Debugging Kiali

How to debug Kiali using logs, metrics, traces, and profiler.

Logs

The most basic way of debugging the internals of Kiali is to examine its log messages. A typical way of examining the log messages is via:

kubectl logs -n istio-system deployment/kiali

Each log message is logged at a specific level. The different log levels are trace, debug, info, warn, error, and fatal. By default, log messages at info level and higher will be logged. If you want to see more verbose logs, set the log level to debug or trace (trace is the most verbose setting and will make the log output very “noisy”). You set the log level in the Kiali CR:

spec:
  deployment:
    logger:
      log_level: debug

By default, Kiali will log messages in a basic text format. You can have Kiali log messages in JSON format, which can sometimes make reading, querying, and filtering the logs easier:

spec:
  deployment:
    logger:
      log_format: json

Filtering logs

You may want to pinpoint specific log messages in the Kiali logs. The following are different commands and expressions you can use in order to filter the logs to help expose messages you are most interested in. There are two sets of commands/expressions documented below: one using grep and sed if Kiali is logging its messages in simple text format, and the other using jq if Kiali is logging its messages in JSON format. (Note that jq will format each JSON message into multiple lines to read the JSON easier. Pass the -c option to jq to condense the JSON into one line per log message - it may be harder to read, but will reduce the amount of lines considerably.)

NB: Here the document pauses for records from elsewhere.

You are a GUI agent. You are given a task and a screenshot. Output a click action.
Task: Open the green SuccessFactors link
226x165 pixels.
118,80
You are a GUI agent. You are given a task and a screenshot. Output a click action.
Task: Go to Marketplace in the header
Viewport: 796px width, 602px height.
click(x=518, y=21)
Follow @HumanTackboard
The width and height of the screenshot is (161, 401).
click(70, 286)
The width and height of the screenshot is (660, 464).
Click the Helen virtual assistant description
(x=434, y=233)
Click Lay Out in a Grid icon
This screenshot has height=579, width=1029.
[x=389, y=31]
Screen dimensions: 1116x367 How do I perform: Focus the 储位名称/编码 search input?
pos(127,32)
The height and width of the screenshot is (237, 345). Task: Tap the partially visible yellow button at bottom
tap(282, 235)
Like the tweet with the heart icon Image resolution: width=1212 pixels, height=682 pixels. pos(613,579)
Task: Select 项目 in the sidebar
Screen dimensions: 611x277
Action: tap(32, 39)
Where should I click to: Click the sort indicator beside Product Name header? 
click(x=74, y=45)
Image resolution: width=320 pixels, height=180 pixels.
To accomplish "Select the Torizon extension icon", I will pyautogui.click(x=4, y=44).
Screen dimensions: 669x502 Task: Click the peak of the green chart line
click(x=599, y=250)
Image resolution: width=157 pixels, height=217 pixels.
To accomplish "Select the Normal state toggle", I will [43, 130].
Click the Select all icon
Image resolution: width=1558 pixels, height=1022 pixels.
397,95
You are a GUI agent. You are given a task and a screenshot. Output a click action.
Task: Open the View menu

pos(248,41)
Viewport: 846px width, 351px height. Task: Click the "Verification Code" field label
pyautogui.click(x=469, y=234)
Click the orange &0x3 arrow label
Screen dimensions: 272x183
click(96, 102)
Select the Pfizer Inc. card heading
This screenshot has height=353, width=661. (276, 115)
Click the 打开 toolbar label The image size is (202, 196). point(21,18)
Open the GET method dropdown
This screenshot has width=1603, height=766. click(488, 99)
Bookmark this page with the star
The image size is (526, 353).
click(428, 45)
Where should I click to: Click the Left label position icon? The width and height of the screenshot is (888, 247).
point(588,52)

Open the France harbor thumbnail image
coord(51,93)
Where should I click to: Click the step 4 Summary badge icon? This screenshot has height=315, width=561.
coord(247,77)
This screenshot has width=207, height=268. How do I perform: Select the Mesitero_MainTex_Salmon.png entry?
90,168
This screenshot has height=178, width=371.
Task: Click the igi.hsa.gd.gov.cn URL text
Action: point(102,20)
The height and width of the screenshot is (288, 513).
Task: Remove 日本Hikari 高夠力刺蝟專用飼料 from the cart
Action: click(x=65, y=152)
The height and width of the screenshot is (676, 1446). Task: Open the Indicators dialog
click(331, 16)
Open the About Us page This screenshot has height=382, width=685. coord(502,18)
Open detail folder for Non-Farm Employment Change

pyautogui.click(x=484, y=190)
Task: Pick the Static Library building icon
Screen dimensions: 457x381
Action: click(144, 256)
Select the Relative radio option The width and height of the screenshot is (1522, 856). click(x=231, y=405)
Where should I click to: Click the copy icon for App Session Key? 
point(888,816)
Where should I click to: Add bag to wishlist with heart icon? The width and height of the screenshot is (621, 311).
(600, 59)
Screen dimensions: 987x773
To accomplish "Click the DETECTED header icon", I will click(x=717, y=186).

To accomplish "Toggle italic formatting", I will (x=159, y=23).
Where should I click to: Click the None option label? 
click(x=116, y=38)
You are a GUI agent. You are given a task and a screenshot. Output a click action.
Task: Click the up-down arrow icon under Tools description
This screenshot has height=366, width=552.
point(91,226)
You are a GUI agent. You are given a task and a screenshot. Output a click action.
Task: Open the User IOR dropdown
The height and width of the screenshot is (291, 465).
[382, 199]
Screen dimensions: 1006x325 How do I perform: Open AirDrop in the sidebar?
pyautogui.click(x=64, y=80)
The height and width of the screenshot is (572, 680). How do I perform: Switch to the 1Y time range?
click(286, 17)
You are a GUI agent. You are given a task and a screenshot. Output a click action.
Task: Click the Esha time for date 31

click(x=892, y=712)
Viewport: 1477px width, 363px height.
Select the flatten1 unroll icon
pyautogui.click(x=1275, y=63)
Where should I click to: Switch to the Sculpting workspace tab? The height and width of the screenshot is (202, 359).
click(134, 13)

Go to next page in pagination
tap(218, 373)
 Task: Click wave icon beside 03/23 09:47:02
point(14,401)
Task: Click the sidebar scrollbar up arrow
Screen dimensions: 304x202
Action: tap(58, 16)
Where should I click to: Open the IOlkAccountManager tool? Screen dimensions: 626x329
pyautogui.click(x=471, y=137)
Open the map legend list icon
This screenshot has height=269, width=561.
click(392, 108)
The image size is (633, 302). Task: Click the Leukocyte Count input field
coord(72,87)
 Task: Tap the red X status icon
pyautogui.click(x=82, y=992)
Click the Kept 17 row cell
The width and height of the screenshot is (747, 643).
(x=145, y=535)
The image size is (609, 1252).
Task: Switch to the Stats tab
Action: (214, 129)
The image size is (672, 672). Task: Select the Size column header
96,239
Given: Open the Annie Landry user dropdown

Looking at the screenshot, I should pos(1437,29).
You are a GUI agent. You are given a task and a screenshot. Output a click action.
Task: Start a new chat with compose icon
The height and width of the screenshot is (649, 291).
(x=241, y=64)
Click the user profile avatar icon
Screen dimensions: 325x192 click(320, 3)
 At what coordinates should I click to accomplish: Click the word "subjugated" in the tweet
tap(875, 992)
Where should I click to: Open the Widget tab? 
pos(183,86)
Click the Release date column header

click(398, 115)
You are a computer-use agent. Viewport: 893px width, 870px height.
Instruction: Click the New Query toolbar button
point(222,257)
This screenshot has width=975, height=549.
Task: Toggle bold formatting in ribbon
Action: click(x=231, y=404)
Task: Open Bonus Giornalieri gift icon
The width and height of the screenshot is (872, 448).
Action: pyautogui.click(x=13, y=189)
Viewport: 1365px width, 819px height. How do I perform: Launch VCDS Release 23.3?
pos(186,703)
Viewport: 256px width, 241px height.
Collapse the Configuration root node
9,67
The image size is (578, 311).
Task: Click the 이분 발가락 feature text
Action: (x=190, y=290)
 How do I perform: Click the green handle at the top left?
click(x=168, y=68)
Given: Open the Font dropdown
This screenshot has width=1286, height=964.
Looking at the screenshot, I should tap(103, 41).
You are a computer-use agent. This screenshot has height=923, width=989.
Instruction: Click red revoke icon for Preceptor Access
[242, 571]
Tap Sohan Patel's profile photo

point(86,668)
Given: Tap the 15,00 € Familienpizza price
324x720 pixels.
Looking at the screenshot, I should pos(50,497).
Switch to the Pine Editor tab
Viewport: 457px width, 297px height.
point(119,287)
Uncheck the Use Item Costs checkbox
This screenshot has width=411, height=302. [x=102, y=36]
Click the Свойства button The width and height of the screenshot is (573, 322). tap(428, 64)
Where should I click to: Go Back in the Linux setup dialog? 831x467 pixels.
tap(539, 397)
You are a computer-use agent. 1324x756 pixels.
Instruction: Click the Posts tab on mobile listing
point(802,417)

Note that all commands/expressions below should have the Kiali logs piped into its stdin. Usually this means using kubectl to get the logs from Kiali and pipe them, like this:

kubectl logs -n istio-system deployments/kiali | <...commands/expressions here...>

Remove log levels

If you have enabled the log level of “trace”, the Kiali logs will contain a large amount of messages. If you have a hard time sifting through all of those messages, rather than reconfigure Kiali with a different log level you can simply filter out the trace messages.

text: grep -v ' TRC '
json: jq -R 'fromjson? | select(.level != "trace")'


If you want to remove both “trace” and “debug” level messages (leaving “info” and higher priority messages):

text: grep -vE ' (TRC|DBG) '
json: jq -R 'fromjson? | select(.level != "trace" and .level != "debug")'

Show logs for only a single request

Some log messages are associated with a single, specific request. You can obtain all the logs associated with any specific request given a request ID. To determine which request ID you want to use as a filter, you first find all the request IDs in the logs:

text: grep -o 'request-id=[^ ]*' | sed 's/^request-id=//' | sort -u
json: jq -rR 'fromjson? | select(has("request-id")) | ."request-id"'


Pick a request ID, and use it to retrieve all the logs associated with that request:

text: grep 'request-id=abc123'
json: jq -rR 'fromjson? | select(."request-id" == "abc123")'


But just having a list of every request ID is likely not enough. You most likely want to look at the logs for requests for a specific Kiali API (like the graph generation API). To see all the different routes into the Kiali API server that were requested, you can get their route names like this:

text: grep -o 'route=[^ ]*' | sed 's/^route=//' | sort -u
json: jq -rR 'fromjson? | select(.route) | .route' | sort -u


The GraphNamespaces route is an important one - it is the API that is used to generate the main Kiali graphs. If you want to see all the IDs for all requests to this API, you can do this:

text: grep 'route=GraphNamespaces' | grep -o 'request-id=[^ ]*' | sed 's/^request-id=//' | sort -u
json: jq -rR 'fromjson? | select(.route == "GraphNamespaces") | .["request-id"]' | sort -u


Now you can take one of those request IDs and obtain logs for it (as explained earlier) to see all the logs for that request to generate a graph.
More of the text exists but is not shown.